- [What is required]: Instruction for the entries that follow: retype exactly the lines from the line with "Open '1 response'" to the line with "The height and width of the screenshot is (163, 260).", both included, and omit all others.
***** Input records
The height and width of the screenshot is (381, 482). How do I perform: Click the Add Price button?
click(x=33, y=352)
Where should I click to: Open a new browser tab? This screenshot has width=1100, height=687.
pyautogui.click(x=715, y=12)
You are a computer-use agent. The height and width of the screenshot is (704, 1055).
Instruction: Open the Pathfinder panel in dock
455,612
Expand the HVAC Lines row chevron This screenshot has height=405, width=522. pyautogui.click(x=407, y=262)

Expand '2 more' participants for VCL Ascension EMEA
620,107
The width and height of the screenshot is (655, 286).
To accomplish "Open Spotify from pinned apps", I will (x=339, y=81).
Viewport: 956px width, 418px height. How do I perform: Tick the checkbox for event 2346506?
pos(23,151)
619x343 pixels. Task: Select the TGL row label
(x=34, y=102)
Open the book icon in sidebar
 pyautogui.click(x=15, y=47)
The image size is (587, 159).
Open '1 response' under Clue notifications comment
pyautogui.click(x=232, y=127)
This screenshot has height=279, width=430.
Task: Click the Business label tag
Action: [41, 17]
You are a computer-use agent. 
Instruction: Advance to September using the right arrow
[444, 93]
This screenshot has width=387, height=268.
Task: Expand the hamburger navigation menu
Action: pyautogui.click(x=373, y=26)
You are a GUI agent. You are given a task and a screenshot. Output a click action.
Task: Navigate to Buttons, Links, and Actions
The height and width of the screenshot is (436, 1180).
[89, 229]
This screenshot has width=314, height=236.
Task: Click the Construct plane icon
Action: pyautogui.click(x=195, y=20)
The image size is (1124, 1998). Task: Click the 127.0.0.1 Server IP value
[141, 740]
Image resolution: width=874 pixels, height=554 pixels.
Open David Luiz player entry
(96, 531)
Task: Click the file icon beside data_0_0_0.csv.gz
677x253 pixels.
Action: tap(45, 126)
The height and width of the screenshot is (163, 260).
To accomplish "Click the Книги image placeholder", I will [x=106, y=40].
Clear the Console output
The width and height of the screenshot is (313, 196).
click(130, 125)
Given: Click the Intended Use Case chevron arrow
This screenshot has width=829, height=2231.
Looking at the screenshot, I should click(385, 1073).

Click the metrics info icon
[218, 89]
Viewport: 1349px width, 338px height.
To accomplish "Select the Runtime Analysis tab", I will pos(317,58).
**********
- [Your solution]:
Open '1 response' under Clue notifications comment
pyautogui.click(x=232, y=127)
This screenshot has height=279, width=430.
Task: Click the Business label tag
Action: [41, 17]
You are a computer-use agent. 
Instruction: Advance to September using the right arrow
[444, 93]
This screenshot has width=387, height=268.
Task: Expand the hamburger navigation menu
Action: pyautogui.click(x=373, y=26)
You are a GUI agent. You are given a task and a screenshot. Output a click action.
Task: Navigate to Buttons, Links, and Actions
The height and width of the screenshot is (436, 1180).
[89, 229]
This screenshot has width=314, height=236.
Task: Click the Construct plane icon
Action: pyautogui.click(x=195, y=20)
The image size is (1124, 1998). Task: Click the 127.0.0.1 Server IP value
[141, 740]
Image resolution: width=874 pixels, height=554 pixels.
Open David Luiz player entry
(96, 531)
Task: Click the file icon beside data_0_0_0.csv.gz
677x253 pixels.
Action: tap(45, 126)
The height and width of the screenshot is (163, 260).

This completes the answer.